Ana Paula: Se for para escolher entre os dois, eu acho que mais investimento direto porque, pensando de modo geral, as empreendedoras, a gente precisa o tempo todo se qualificar na questão financeira, mas tem muitas empreendedores que estão prontas para liderar e para gerir grandes investimentos. Então acho que mais financiamento direto dos órgãos públicos e privados, além do apoio da sociedade civil, também da credibilidade. Eu tenho certeza que o acesso ao dinheiro faria com que a gente acertasse melhor e errasse com mais segurança porque empreender também precisa ser sobre a possibilidade de errar. Porque quando a gente fala sobre investimento, a gente está falando sobre riscos e riscos ele precisa ser considerado, inclusive com uma margem de erros e mulheres negras não têm essa possibilidade de acertar.
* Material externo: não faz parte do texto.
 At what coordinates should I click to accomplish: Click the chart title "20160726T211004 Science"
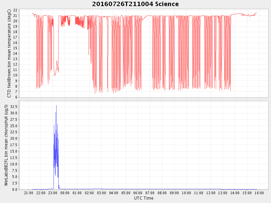(136, 4)
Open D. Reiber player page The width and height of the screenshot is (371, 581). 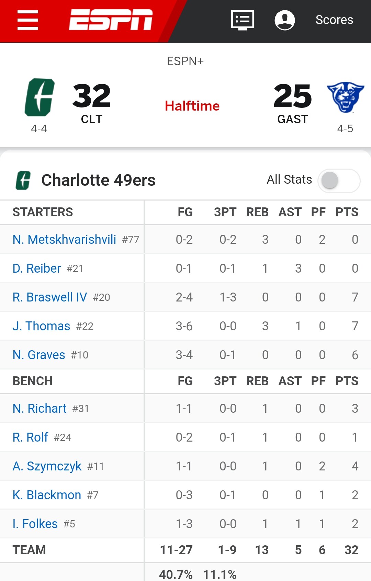(37, 269)
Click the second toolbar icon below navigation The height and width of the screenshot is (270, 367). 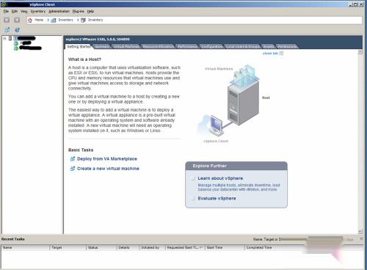(x=17, y=30)
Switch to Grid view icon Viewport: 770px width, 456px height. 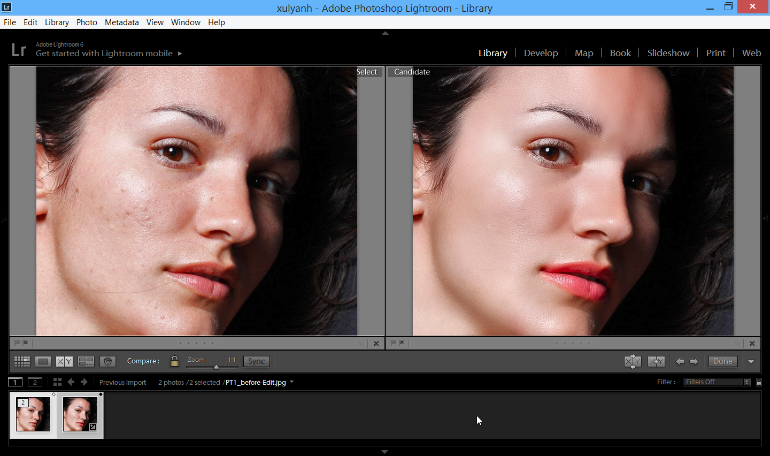pos(22,361)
Acertar com grana, com o dinheiro em mãos, muito menos de errar.
MN: Como o empreendedorismo influenciou na sua carreira?
Ana Paula: O que eu aprendi como empreendedora contribuiu muito para esse segundo empreendimento de comunicação. E também nessas muitas facetas, nesses muitos braços que eu tinha ter no Ateliê Xongani, um deles era comunicação. E aí eu pude desenvolver a comunicação para abrir essa segunda empresa. Então a minha trajetória de empreendedorismo influenciou totalmente na minha trajetória como comunicadora, além do que eu falei na pergunta anterior que o meu primeiro empreendimento financiou o meu segundo empreendimento. Isso é uma coisa que me orgulha muito. Então o Ateliê Xongani deu o espaço de autonomia para a Ana Paula Xongani, não só a grana, mas tempo e estrutura. Isso é muito fundamental. Isso é muito bonito. O que a gente pretende como projeto de futuro, um projeto de autonomia onde a gente pode sustentar e investir nos nossos próprios projetos sonhos e acreditar neles.